SET EXERCISE: Put every one of the records below into a Markdown table with two columns, Row and Record. Number the rows and omit any blank lines.

INPUT FOR THIS TASK:

══════════

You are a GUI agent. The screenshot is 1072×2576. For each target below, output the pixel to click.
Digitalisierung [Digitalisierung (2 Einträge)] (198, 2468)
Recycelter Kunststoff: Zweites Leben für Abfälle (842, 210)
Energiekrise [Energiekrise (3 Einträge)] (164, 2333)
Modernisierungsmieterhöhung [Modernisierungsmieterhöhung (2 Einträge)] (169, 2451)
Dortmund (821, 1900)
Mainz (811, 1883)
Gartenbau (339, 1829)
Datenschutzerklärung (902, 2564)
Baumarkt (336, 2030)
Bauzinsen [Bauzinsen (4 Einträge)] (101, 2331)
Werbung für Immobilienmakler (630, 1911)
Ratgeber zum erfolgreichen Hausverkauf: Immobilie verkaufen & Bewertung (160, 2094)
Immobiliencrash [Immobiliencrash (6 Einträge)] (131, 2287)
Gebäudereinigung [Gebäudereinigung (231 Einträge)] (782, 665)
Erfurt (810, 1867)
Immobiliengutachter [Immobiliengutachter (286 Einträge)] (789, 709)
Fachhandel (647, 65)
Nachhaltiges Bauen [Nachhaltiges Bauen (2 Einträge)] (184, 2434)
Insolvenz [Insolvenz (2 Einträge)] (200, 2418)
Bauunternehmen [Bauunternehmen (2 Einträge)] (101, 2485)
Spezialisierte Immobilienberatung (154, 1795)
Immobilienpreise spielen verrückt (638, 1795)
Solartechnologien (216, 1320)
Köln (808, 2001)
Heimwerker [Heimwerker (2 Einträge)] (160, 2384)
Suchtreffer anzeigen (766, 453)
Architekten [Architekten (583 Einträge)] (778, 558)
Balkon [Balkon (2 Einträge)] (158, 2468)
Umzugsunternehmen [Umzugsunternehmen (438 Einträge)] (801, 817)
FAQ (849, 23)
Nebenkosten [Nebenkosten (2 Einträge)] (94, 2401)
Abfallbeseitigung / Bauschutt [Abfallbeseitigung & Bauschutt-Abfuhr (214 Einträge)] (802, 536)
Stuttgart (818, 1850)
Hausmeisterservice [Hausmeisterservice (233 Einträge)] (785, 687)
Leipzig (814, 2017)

══════════

SOLUTION TO THE EXERCISE:
| Row | Record |
|---|---|
| 1 | You are a GUI agent. The screenshot is 1072×2576. For each target below, output the pixel to click. |
| 2 | Digitalisierung [Digitalisierung (2 Einträge)] (198, 2468) |
| 3 | Recycelter Kunststoff: Zweites Leben für Abfälle (842, 210) |
| 4 | Energiekrise [Energiekrise (3 Einträge)] (164, 2333) |
| 5 | Modernisierungsmieterhöhung [Modernisierungsmieterhöhung (2 Einträge)] (169, 2451) |
| 6 | Dortmund (821, 1900) |
| 7 | Mainz (811, 1883) |
| 8 | Gartenbau (339, 1829) |
| 9 | Datenschutzerklärung (902, 2564) |
| 10 | Baumarkt (336, 2030) |
| 11 | Bauzinsen [Bauzinsen (4 Einträge)] (101, 2331) |
| 12 | Werbung für Immobilienmakler (630, 1911) |
| 13 | Ratgeber zum erfolgreichen Hausverkauf: Immobilie verkaufen & Bewertung (160, 2094) |
| 14 | Immobiliencrash [Immobiliencrash (6 Einträge)] (131, 2287) |
| 15 | Gebäudereinigung [Gebäudereinigung (231 Einträge)] (782, 665) |
| 16 | Erfurt (810, 1867) |
| 17 | Immobiliengutachter [Immobiliengutachter (286 Einträge)] (789, 709) |
| 18 | Fachhandel (647, 65) |
| 19 | Nachhaltiges Bauen [Nachhaltiges Bauen (2 Einträge)] (184, 2434) |
| 20 | Insolvenz [Insolvenz (2 Einträge)] (200, 2418) |
| 21 | Bauunternehmen [Bauunternehmen (2 Einträge)] (101, 2485) |
| 22 | Spezialisierte Immobilienberatung (154, 1795) |
| 23 | Immobilienpreise spielen verrückt (638, 1795) |
| 24 | Solartechnologien (216, 1320) |
| 25 | Köln (808, 2001) |
| 26 | Heimwerker [Heimwerker (2 Einträge)] (160, 2384) |
| 27 | Suchtreffer anzeigen (766, 453) |
| 28 | Architekten [Architekten (583 Einträge)] (778, 558) |
| 29 | Balkon [Balkon (2 Einträge)] (158, 2468) |
| 30 | Umzugsunternehmen [Umzugsunternehmen (438 Einträge)] (801, 817) |
| 31 | FAQ (849, 23) |
| 32 | Nebenkosten [Nebenkosten (2 Einträge)] (94, 2401) |
| 33 | Abfallbeseitigung / Bauschutt [Abfallbeseitigung & Bauschutt-Abfuhr (214 Einträge)] (802, 536) |
| 34 | Stuttgart (818, 1850) |
| 35 | Hausmeisterservice [Hausmeisterservice (233 Einträge)] (785, 687) |
| 36 | Leipzig (814, 2017) |